On the Stress Tensor Light-ray Operator Algebra

TL;DR

This paper investigates the algebra of generalized light-ray operators involving stress tensors in four-dimensional conformal field theories, revealing a subalgebra structure, non-commutativity issues, and holographic dual descriptions with shockwave solutions.

Contribution

It introduces a detailed analysis of the algebra of generalized ANEC operators, identifying a global subalgebra and exploring non-commutativity in free and holographic CFTs with new bulk shockwave solutions.

Findings

Identifies a global subalgebra of light-ray operators that annihilates the vacuum.

Shows non-commutativity of operators at spacelike separation in free theories.

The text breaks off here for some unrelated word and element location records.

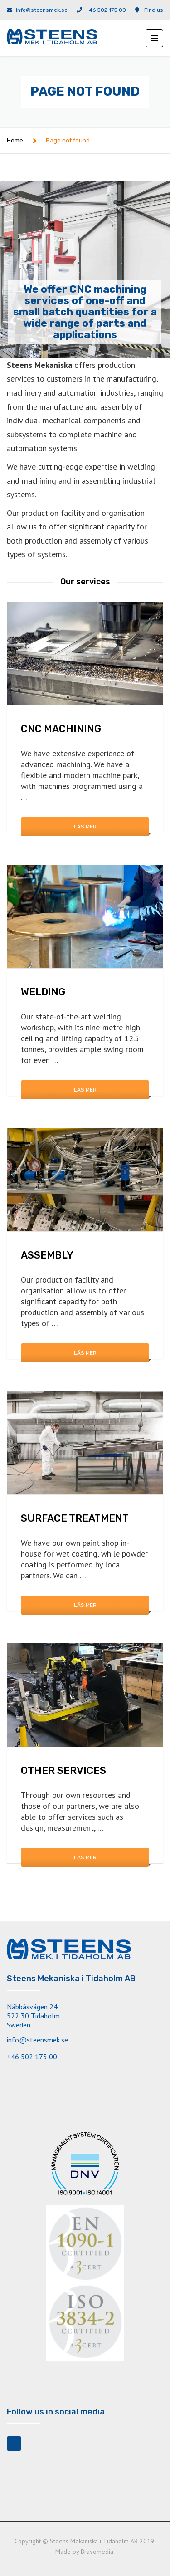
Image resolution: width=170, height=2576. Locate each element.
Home (15, 140)
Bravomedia (97, 2551)
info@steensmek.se (42, 10)
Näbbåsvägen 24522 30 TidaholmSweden (33, 2015)
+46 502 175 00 (106, 10)
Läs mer (85, 826)
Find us (153, 10)
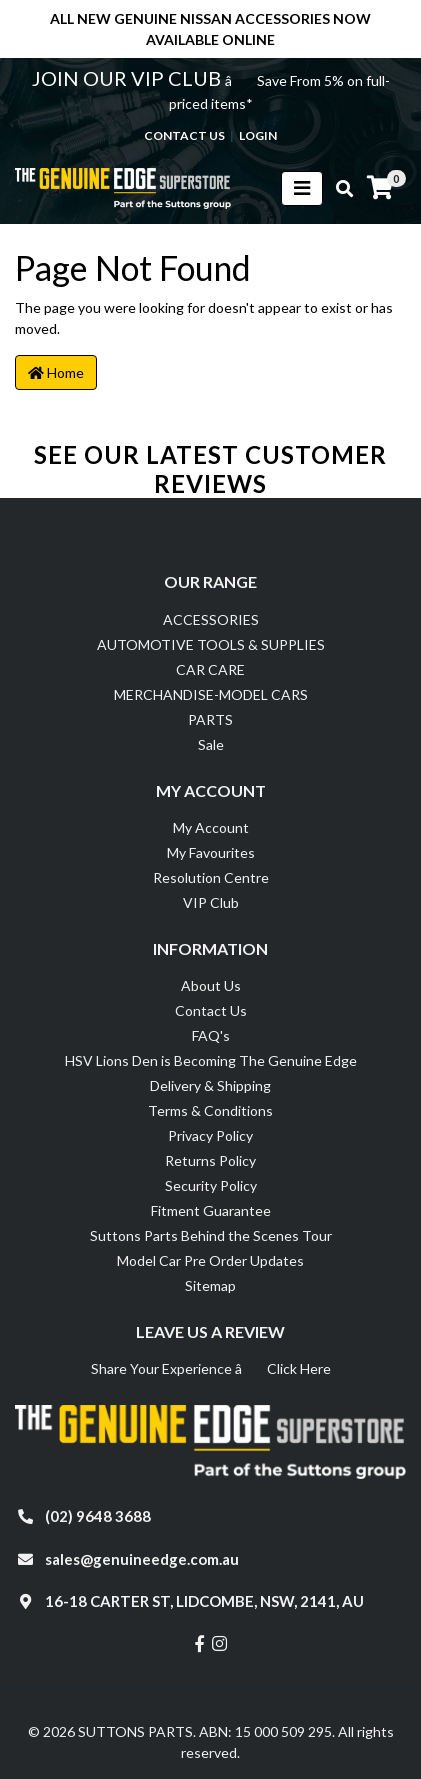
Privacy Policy (210, 1135)
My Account (211, 827)
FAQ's (211, 1035)
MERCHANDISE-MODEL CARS (211, 694)
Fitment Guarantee (211, 1210)
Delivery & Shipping (210, 1085)
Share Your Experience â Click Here (211, 1368)
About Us (211, 985)
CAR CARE (210, 669)
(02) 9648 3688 (98, 1516)
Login (258, 135)
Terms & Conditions (210, 1110)
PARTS (210, 719)
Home (56, 372)
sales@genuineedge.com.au (142, 1559)
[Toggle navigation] (302, 188)
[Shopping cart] (380, 188)
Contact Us (211, 1010)
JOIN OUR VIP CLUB (128, 78)
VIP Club (211, 902)
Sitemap (210, 1285)
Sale (211, 744)
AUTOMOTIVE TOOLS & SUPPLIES (211, 644)
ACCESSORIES (211, 619)
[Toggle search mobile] (338, 189)
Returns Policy (210, 1160)
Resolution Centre (211, 877)
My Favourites (211, 852)
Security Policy (211, 1185)
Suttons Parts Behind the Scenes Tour (211, 1235)
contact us (184, 135)
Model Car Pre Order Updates (210, 1260)
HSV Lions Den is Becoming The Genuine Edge (211, 1060)
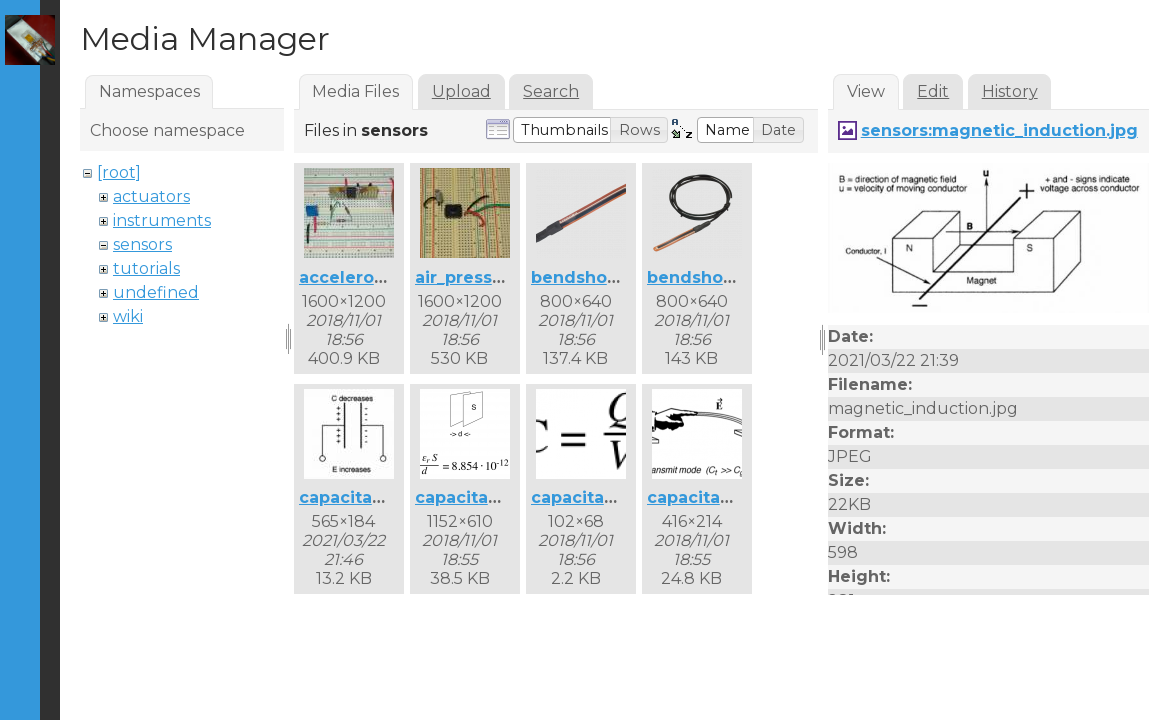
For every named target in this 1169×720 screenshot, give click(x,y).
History (1010, 91)
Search (551, 91)
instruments (162, 220)
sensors (142, 244)
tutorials (146, 268)
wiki (128, 316)
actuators (151, 196)
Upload (461, 91)
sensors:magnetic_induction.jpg (999, 130)
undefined (156, 292)
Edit (933, 91)
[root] (119, 172)
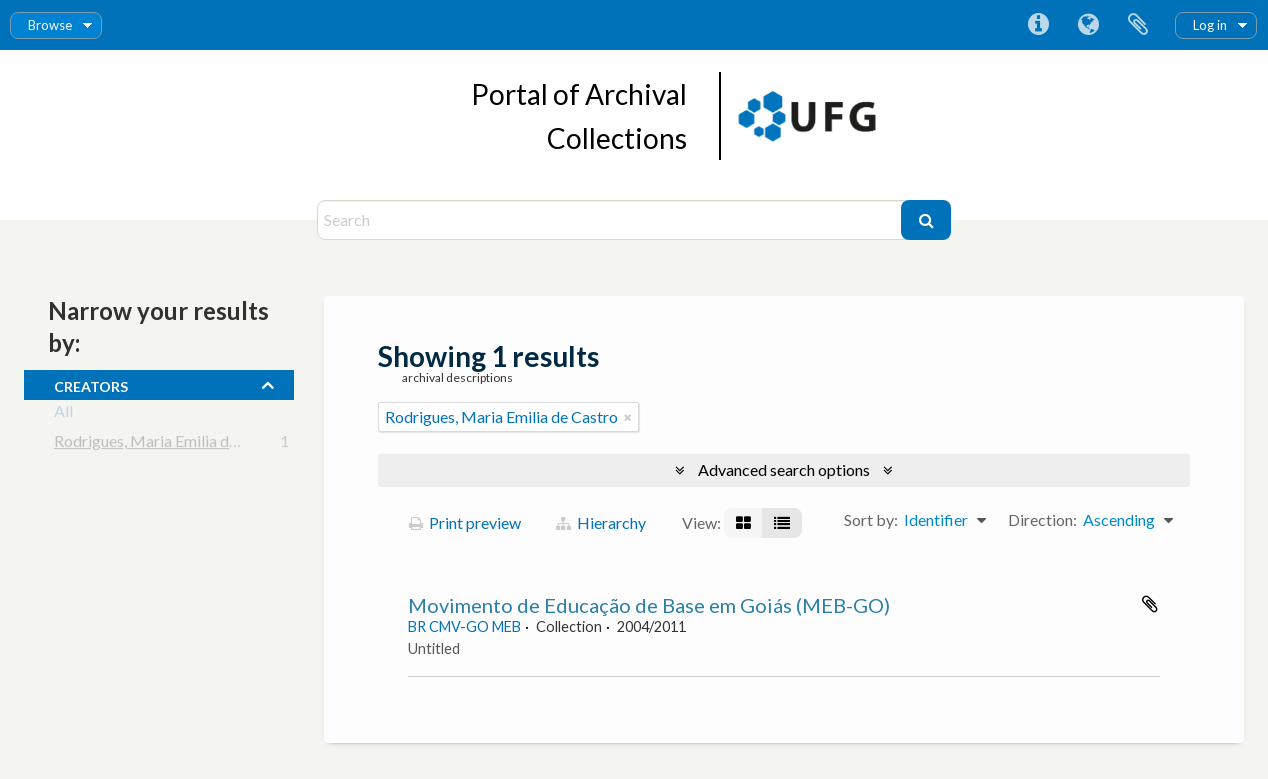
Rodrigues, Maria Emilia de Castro (170, 444)
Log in (1210, 25)
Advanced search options (784, 469)
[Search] (611, 220)
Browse (50, 25)
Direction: (1042, 519)
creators (91, 384)
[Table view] (782, 523)
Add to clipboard (1150, 604)
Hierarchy (601, 522)
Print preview (465, 522)
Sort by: (871, 519)
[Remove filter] (628, 417)
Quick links (1038, 25)
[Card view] (743, 523)
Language (1088, 25)
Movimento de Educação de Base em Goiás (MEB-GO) (649, 605)
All (63, 414)
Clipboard (1138, 25)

Constructs new bulk shockwave solutions dual to boundary operator insertions.

Abstract

We study correlation functions involving generalized ANEC operators of the form $\int dx^- \left(x^-\right)^{n+2} T_{--}(\vec{x})$ in four dimensions. We compute two, three, and four-point functions involving external scalar states in both free and holographic Conformal Field Theories. From this information, we extract the algebra of these light-ray operators. We find a global subalgebra spanned by $n=\{-2, -1, 0, 1, 2\}$ which annihilate the conformally invariant vacuum and transform among themselves under the action of the collinear conformal group that preserves the light-ray. Operators outside this range give rise to an infinite central term, in agreement with previous suggestions in the literature. In free theories, even some of the operators inside the global subalgebra fail to commute when placed at spacelike separation on the same null-plane. This lack of commutativity is not integrable, presenting an obstruction to the construction of a well defined light-ray algebra at coincident $\vec{x}$ coordinates. For holographic CFTs the behavior worsens and operators with $n \neq -2$ fail to commute at spacelike separation. We reproduce this result in the bulk of AdS where we present new exact shockwave solutions dual to the insertions of these (exponentiated) operators on the boundary.